出会いが心をむすぶ

今日は逗子に「森のイスキア」の代表でいらっしゃる佐藤初女さんの講演会に出向きました。
ガイアシンフォニーで初めて「出会って」以来、いつかは直接お目にかかってみたかったので、念願かなってとても嬉しい気持ちです。

一緒に行った母が「集まった人たちのエネルギーがとてもいいものだったわね」と話しておりましたが、それは私も同じことを感じておりました。
参加者が皆で一つの空気を作っているということが、とてもよくわかる講演会でした。

実は私が今回の講演会に行きたいと思った理由がもう一つあって、
それは主催者でいらっしゃる山﨑さんという方の
言葉に触れたからでした。

突然にお子さんを亡くした、その悲しみがいつか喜びに変わるときがくる。
その亡くなった息子さんと多くのボランティアの方に支えられての今回のイベントとの
ことでした。

おそらく、初女さんを慕う皆さんのお気持ちと共に
主催者の方へのあたたかな思いが
ひとつの柔らかな空気となって会場を包み込んでいたことも
あったろうと思います。

2月とは思えない春の陽気そのままに、ほんわりとした体験をさせていただきました。
ありがとうございます。

以下、今回の主催者「森のこもれび」山﨑直さまのHPより掲載を
させていただきます。

・ ・ ・ ・ ・

その日は、あまりにも突然やってきました。

朝、元気に送り出した息子が、リレーの後で「疲れた」と校庭に横たわり、
次に私が会った時は、脳死状態でした。
そして、一日半後、息子は13歳という若さで、私達のもとを旅立っていきました。
この時の気持ちは7年経った今も、とても言葉にすることはできません。

 数日後、中学の先生が息子のからになったお弁当箱を届けて下さいました。
息子が最後に食べたものは、私の作ったおむすびでした。
「もっと美味しいものを食べさせたかった!最後の食べ物がおむすびなんて・・・・」という、
どうにもならない後悔が悲しみを苦しみに変えていきました。

 そして、悲しむことにも苦しむことにも疲れはてていた時、
柳田邦男さんの本の中で、「初女さんのおむすびを食べて、
自殺を思い留まった人がいる」ということを知りました。
これが私の中で、消えない言葉となりました。

 そして、佐藤初女さんという方が、何をしている方なのか何も知らず、
この言葉に引っ張られるようにして、講演会に行きました。 
その時、初女さんの「おむすびはソウルフード(soul food)です。
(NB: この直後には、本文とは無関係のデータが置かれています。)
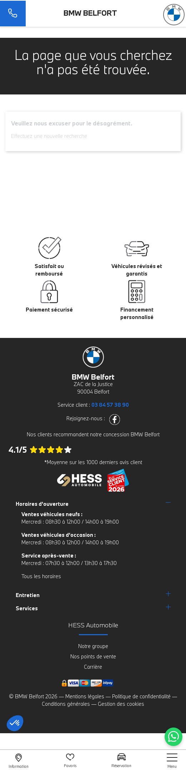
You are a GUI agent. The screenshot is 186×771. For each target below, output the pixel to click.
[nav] (172, 761)
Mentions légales (84, 696)
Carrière (93, 666)
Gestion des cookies (121, 703)
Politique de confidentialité (141, 696)
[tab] (93, 503)
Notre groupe (93, 646)
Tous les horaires (41, 576)
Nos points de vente (93, 656)
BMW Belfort (90, 13)
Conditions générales (66, 703)
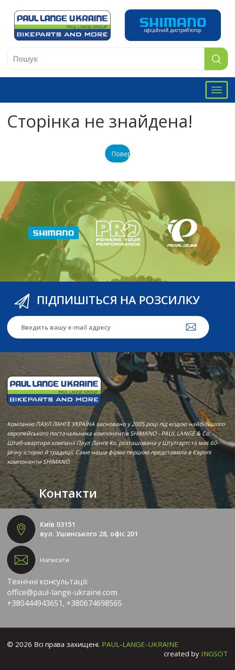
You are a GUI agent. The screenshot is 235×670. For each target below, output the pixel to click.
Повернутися (120, 153)
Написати (54, 560)
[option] (53, 233)
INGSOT (214, 653)
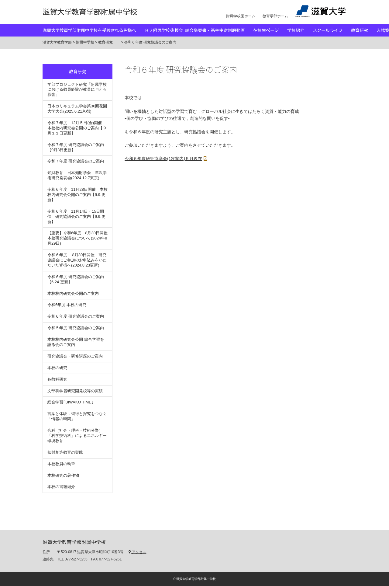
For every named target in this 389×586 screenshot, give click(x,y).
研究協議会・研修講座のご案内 (75, 356)
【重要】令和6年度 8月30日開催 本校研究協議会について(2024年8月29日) (77, 238)
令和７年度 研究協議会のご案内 (75, 161)
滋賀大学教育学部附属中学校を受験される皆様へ (94, 30)
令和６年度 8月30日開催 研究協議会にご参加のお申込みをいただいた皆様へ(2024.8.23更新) (77, 260)
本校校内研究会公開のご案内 (73, 293)
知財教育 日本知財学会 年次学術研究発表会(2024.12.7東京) (77, 175)
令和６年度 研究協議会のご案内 (75, 316)
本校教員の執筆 (61, 464)
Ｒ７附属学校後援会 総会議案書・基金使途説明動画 (199, 30)
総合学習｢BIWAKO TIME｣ (70, 402)
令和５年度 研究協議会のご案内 (75, 328)
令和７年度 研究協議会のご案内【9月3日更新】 (75, 147)
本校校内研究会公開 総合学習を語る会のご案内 (75, 342)
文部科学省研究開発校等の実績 (75, 391)
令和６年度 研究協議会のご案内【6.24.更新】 (75, 279)
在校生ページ (270, 30)
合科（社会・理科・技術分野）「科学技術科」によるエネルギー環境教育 (77, 435)
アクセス (137, 552)
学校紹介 (300, 30)
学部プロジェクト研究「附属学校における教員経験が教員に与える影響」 (77, 89)
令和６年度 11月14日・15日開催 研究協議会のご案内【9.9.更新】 (76, 216)
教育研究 (364, 30)
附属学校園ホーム (240, 16)
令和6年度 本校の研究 (66, 304)
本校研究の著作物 (63, 475)
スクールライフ (332, 30)
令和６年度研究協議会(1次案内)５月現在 (163, 158)
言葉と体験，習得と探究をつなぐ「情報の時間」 (77, 416)
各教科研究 (57, 379)
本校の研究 (57, 367)
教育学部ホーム (275, 16)
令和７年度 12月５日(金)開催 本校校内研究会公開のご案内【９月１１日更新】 (77, 127)
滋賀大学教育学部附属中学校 (90, 12)
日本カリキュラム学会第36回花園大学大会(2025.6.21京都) (77, 108)
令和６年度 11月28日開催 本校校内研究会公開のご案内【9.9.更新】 (77, 194)
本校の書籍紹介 (61, 486)
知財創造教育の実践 (65, 452)
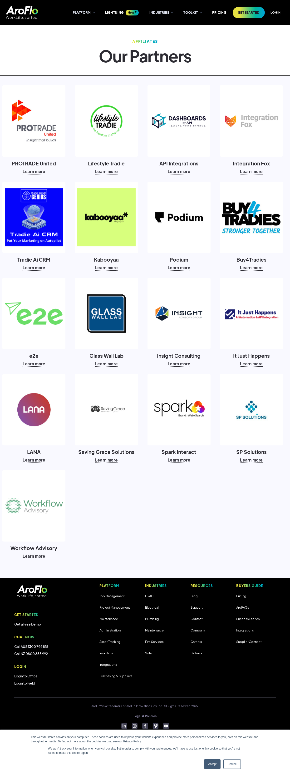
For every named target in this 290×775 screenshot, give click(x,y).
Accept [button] (212, 764)
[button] (83, 12)
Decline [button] (231, 764)
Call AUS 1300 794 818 (31, 646)
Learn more (34, 171)
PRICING (219, 13)
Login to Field (24, 683)
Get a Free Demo (27, 624)
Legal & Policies (145, 716)
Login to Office (26, 676)
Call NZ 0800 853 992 (31, 653)
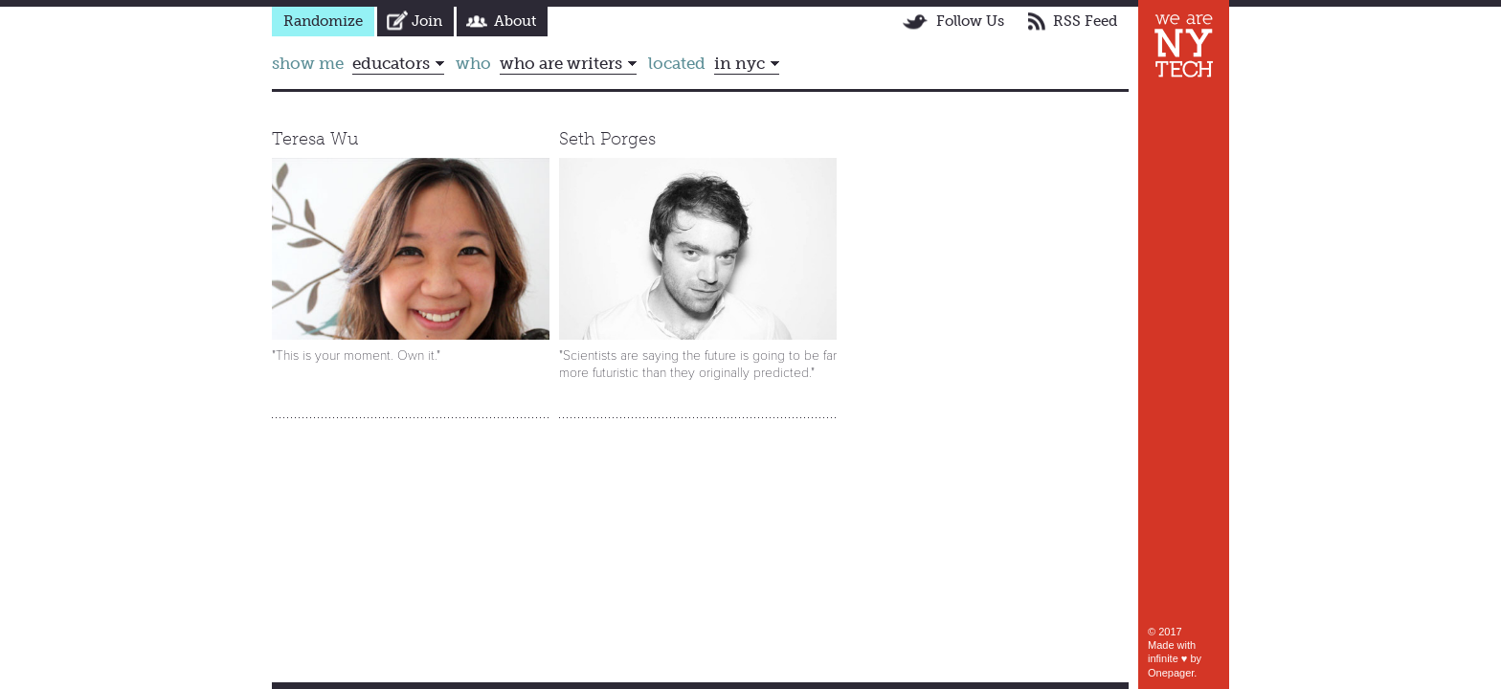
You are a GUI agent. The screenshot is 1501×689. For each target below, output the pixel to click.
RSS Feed (1085, 21)
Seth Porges (607, 138)
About (515, 21)
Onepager (1171, 672)
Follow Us (970, 21)
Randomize (323, 21)
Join (427, 21)
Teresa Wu (315, 138)
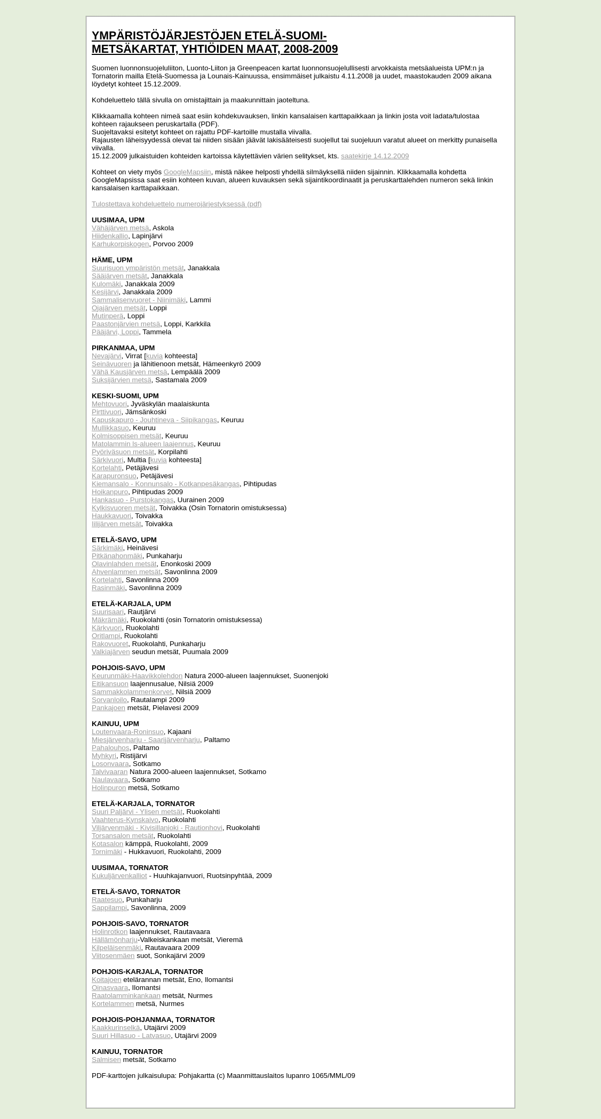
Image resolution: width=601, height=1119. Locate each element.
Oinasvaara (110, 988)
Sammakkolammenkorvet (132, 692)
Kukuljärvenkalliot (119, 876)
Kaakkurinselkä (116, 1028)
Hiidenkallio (110, 236)
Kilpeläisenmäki (116, 948)
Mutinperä (107, 316)
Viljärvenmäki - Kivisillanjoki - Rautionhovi (157, 828)
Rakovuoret (110, 644)
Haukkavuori (111, 516)
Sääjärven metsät (119, 276)
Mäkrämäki (109, 620)
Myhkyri (104, 756)
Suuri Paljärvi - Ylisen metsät (137, 812)
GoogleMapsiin (187, 172)
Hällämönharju (115, 940)
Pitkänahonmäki (117, 556)
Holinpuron (109, 788)
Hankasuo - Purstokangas (132, 500)
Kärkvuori (107, 628)
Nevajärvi (107, 356)
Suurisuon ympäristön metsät (138, 268)
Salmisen (106, 1060)
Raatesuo (107, 900)
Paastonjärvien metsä (126, 324)
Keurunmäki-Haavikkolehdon (137, 676)
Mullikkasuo (110, 428)
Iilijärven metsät (116, 524)
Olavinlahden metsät (124, 564)
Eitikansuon (110, 684)
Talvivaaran (109, 772)
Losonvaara (110, 764)
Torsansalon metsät (123, 836)
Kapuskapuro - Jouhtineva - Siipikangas (154, 420)
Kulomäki (106, 284)
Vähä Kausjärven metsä (129, 372)
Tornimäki (107, 852)
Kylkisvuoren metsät (123, 508)
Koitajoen (107, 980)
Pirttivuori (107, 412)
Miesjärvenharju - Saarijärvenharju (146, 740)
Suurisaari (108, 612)
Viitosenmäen (113, 956)
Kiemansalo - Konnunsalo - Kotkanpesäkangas (165, 484)
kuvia (154, 356)
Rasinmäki (108, 588)
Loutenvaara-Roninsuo (128, 732)
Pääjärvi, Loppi (115, 332)
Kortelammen (113, 1004)
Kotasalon (107, 844)
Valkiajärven (111, 652)
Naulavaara (110, 780)
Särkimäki (107, 548)
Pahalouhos (110, 748)
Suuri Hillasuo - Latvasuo (131, 1036)
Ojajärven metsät (119, 308)
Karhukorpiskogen (120, 244)
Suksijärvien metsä (121, 380)
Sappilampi (109, 908)
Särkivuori (107, 460)
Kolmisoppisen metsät (126, 436)
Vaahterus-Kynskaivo (125, 820)
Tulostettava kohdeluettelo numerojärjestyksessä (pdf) (177, 204)
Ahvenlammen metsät (126, 572)
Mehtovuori (109, 404)
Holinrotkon (109, 932)
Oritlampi (106, 636)
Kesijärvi (105, 292)
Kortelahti (107, 468)
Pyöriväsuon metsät (123, 452)
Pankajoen (108, 708)
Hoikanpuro (110, 492)
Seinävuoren (112, 364)
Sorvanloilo (109, 700)
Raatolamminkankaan (126, 996)
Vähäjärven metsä (120, 228)
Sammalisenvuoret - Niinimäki (139, 300)
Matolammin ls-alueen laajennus (143, 444)
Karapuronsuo (114, 476)
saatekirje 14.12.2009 (375, 156)
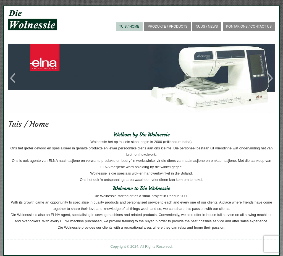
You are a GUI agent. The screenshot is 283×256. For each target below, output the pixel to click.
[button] (12, 78)
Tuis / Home (129, 26)
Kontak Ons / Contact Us (249, 26)
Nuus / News (207, 26)
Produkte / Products (167, 26)
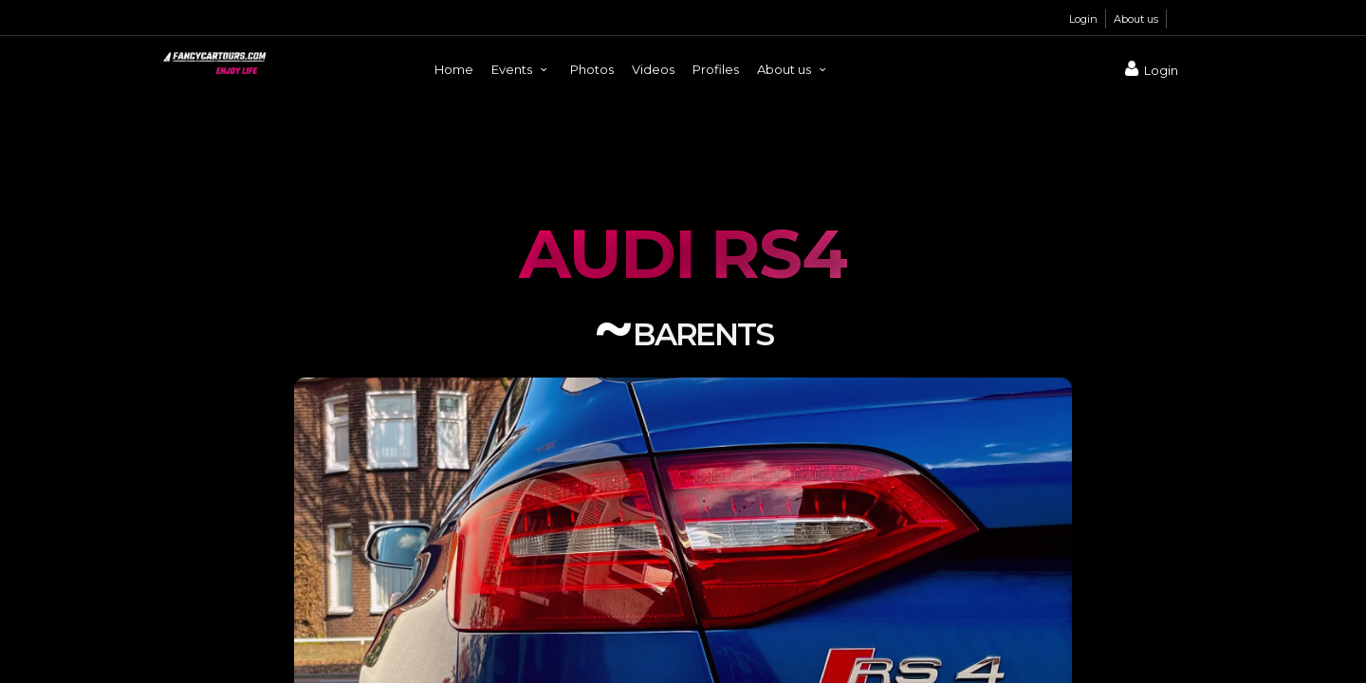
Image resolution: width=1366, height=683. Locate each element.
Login (1083, 19)
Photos (592, 69)
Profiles (715, 69)
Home (453, 69)
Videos (653, 69)
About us (1136, 19)
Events (521, 69)
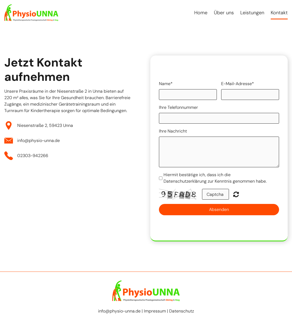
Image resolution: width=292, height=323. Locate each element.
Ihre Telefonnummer (178, 107)
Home (200, 12)
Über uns (224, 12)
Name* (166, 83)
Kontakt (279, 12)
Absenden (219, 209)
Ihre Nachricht (173, 131)
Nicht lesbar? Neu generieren (236, 194)
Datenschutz (181, 311)
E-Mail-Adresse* (237, 83)
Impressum (155, 311)
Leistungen (252, 12)
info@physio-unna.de (38, 140)
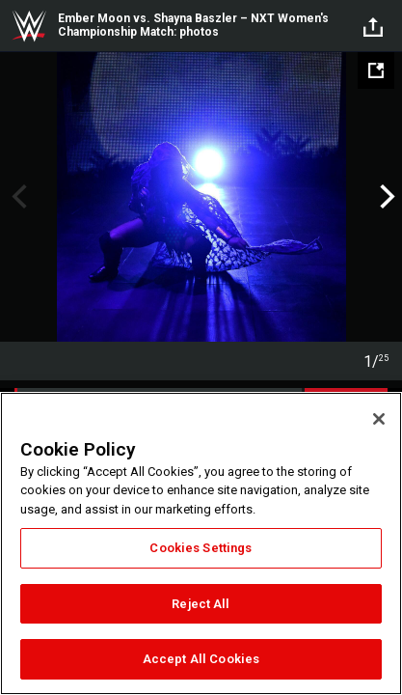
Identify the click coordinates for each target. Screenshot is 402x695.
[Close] (379, 419)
」というお話に、
「子どもが最後に食べたものが、おむすびで良かったんだ。」と初めて思えました。

その喜びが止まらぬ涙となり、そのことを先生にお伝えしたところ、
すぐにイスキアに呼んで頂きました。

 先生はおむすびを作って私を迎え入れて下さいました。
ほとんど食欲のなかった私には、先生のおむすびはとてつもなく大きく感じましたが、
泣きながら夢中で食べてしまいました。

 そして何もおっしゃらず、ただ長い間、息子の写真を見ていた先生の頬に、
すーっと涙が落ちるのを見た時、私は今まで抱えていた、
私の悲しみ苦しみをすべて受け止めてもらえたと感じました。

その瞬間から、私の悲しみや苦しみはかたちを変えていったのです。
イスキアを後にするとき、「いつの日か、私は息子の死を、喜びをもって受け入れることができるだろう」と思えたのです。

 この経験から、私は、どんな深い悲しみや苦しみも、それを受け止められた時、
人は自らの中に立ち上がる力が生れるんだと信じています。
息子が、生命をかけて「今を生きる」ということを教えてくれました。

そして初女先生の生きる姿から「今をどう生きるか」を学んでいます。
一人でも多くの方に初女先生と出会ってほしい、その想いで一杯です。

 今回その想いを行動にしようとしましたが、会場は一年先まで予約が入っていました。
ところが突然キャンセルが出て、私に与えられた2月7日は、息子の誕生日でした。

ただの主婦に、どれほどのことが出来るか分かりませんが、
講演会に来て下さった方と、先生との間に、心のおむすびが結ばれることを想い、
そして、会場がこもれびの光を感じられる場となることを祈りつつ、準備しております。

皆様にお会いできることを、心より楽しみにしております。